Start of DATA FOR THIS TASK

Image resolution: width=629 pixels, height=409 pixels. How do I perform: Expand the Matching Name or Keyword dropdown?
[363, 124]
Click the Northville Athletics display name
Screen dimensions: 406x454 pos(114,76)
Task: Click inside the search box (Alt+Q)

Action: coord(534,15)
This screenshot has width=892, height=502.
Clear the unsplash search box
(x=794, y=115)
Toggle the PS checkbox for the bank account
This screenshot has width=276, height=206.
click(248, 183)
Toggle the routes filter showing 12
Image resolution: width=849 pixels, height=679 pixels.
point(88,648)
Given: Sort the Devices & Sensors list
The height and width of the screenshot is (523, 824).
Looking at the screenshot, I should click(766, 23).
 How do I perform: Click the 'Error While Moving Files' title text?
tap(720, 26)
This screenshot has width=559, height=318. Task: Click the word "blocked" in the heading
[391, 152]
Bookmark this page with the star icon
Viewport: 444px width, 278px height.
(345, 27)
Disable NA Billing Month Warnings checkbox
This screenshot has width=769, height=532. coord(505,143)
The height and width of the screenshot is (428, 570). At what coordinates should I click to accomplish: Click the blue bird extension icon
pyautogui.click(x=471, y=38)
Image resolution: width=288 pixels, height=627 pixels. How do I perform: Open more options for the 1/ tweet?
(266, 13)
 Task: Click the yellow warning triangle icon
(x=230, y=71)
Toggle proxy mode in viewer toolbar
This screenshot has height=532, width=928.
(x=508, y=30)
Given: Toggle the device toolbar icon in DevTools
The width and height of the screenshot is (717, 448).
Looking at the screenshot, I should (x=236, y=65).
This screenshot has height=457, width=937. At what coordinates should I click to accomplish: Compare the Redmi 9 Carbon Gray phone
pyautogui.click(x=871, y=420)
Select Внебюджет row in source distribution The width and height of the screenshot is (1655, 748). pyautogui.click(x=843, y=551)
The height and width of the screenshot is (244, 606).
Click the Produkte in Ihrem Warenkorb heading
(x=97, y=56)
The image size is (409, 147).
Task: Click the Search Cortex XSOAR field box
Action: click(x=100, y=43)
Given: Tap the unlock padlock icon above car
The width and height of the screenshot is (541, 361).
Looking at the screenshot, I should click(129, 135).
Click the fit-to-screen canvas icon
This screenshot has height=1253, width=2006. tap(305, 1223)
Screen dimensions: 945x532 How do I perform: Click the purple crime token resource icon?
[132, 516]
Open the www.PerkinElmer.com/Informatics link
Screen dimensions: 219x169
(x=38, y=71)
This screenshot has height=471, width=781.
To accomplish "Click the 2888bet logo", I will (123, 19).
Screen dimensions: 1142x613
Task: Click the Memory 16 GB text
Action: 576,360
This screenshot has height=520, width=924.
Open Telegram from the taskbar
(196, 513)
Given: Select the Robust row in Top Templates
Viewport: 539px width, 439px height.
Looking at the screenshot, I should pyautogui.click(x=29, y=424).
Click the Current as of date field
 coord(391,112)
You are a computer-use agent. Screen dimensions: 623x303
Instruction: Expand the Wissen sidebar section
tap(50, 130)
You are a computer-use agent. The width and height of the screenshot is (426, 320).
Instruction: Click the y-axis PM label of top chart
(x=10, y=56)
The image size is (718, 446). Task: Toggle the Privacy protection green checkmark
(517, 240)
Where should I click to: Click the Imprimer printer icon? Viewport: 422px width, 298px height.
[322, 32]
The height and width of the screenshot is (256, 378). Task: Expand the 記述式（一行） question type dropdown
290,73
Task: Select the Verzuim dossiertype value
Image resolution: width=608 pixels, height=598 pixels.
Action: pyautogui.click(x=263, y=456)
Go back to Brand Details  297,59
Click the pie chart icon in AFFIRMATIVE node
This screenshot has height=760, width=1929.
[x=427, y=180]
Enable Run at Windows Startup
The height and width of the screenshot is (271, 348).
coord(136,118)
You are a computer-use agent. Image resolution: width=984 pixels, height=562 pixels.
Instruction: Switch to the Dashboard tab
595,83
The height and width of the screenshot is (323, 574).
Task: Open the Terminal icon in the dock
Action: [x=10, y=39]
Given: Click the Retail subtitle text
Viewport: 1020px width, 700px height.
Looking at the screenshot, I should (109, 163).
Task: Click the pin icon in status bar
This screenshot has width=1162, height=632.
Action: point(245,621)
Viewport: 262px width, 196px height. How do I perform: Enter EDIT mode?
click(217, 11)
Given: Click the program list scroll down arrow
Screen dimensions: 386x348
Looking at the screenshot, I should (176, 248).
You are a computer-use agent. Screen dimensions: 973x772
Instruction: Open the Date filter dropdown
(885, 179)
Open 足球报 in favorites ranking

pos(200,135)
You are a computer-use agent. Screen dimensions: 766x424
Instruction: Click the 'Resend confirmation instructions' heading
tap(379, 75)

End of DATA FOR THIS TASK

◆ PROBLEM STATEMENT ◆
In the data above, find the line that contains "Given: Select the Robust row in Top Templates" and the line that contains "You are a computer-use agent. Screen dimensions: 623x303". Repeat exactly those lines and every line between them, and only those.

◆ TASK OUTPUT ◆
Given: Select the Robust row in Top Templates
Viewport: 539px width, 439px height.
Looking at the screenshot, I should pyautogui.click(x=29, y=424).
Click the Current as of date field
 coord(391,112)
You are a computer-use agent. Screen dimensions: 623x303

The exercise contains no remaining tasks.